GIVEN EXERCISE: Gather every line below that contains the word "width", matching case exactly, and copy each one out in full.

PROVIDED DATA:
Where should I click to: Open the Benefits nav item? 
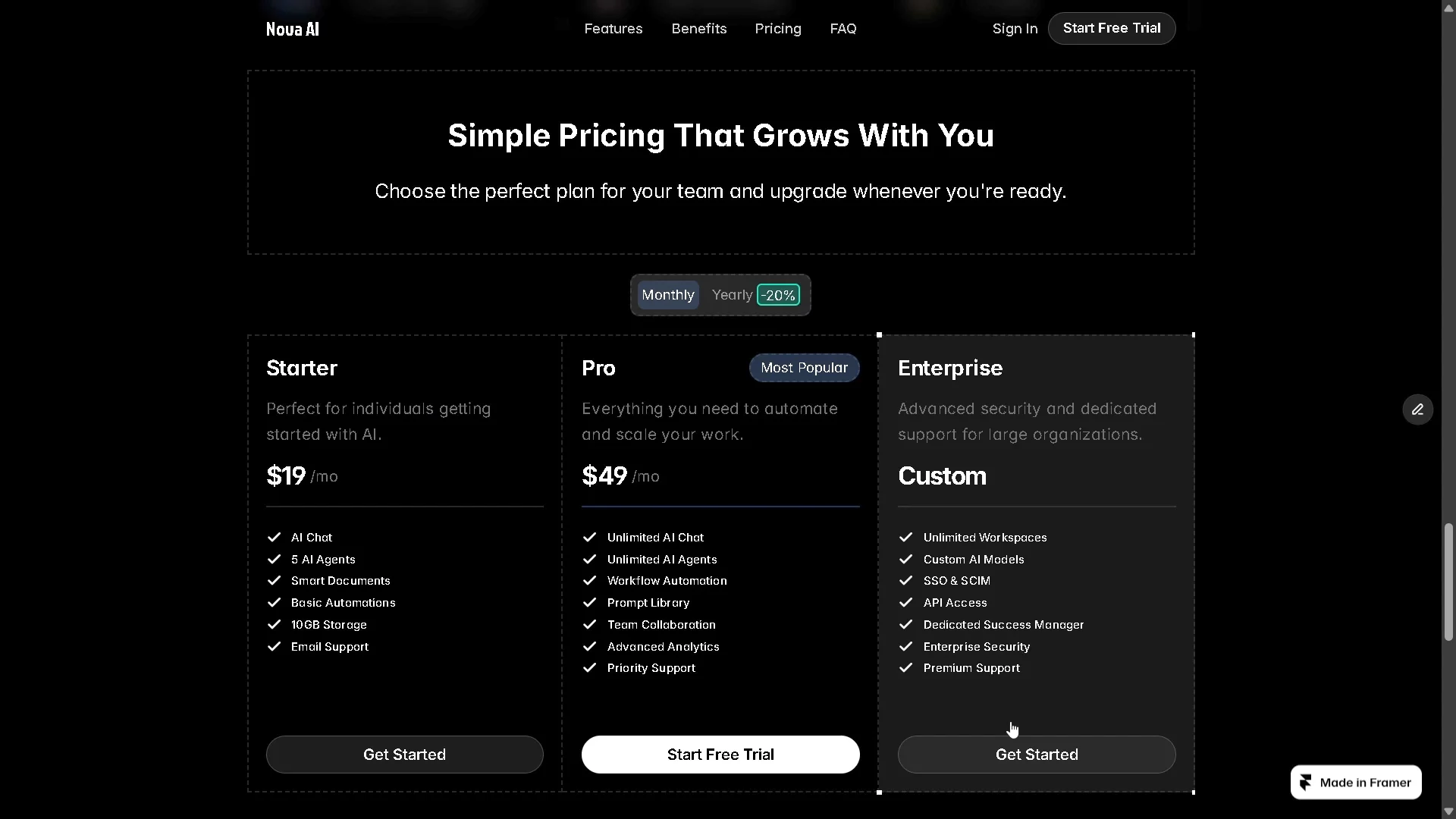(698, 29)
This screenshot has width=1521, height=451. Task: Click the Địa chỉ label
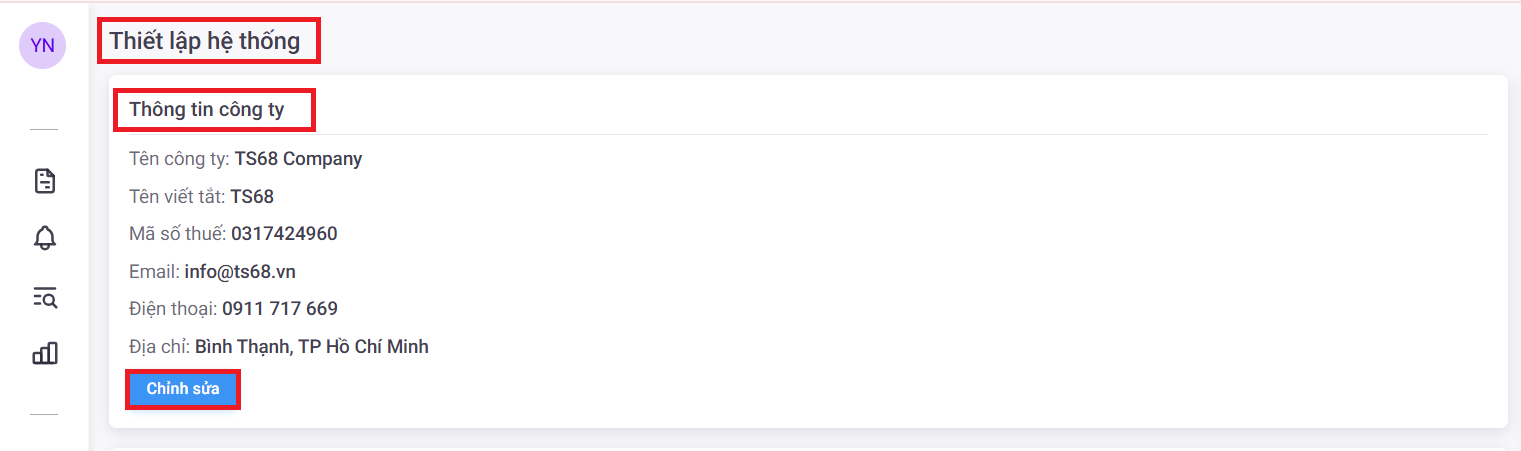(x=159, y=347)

...

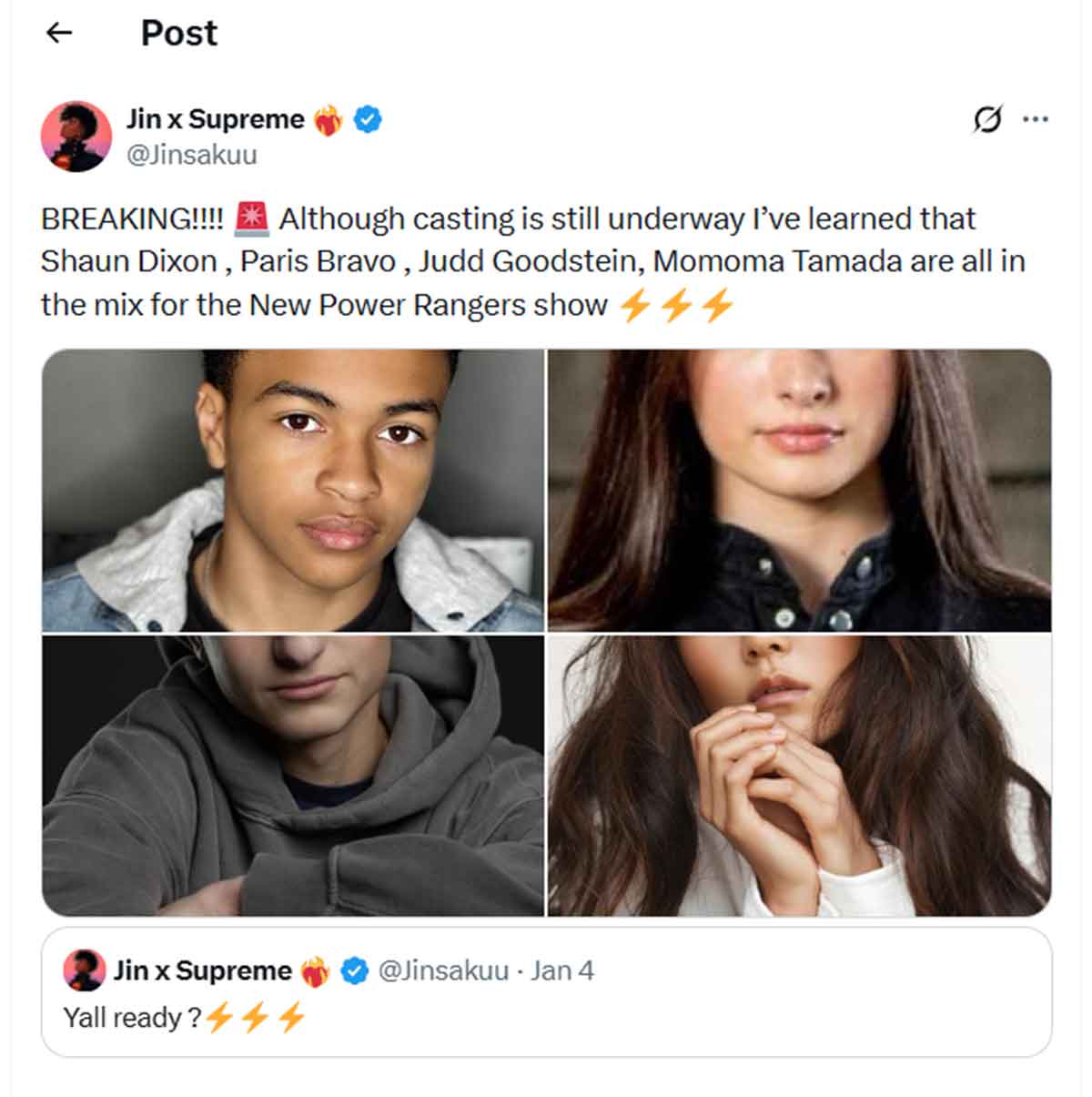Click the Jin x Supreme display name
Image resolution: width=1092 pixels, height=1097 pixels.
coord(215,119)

RESPONSE TO THIS TASK:
This screenshot has width=1521, height=451. Task: Click the Địa chỉ label
Image resolution: width=1092 pixels, height=1097 pixels.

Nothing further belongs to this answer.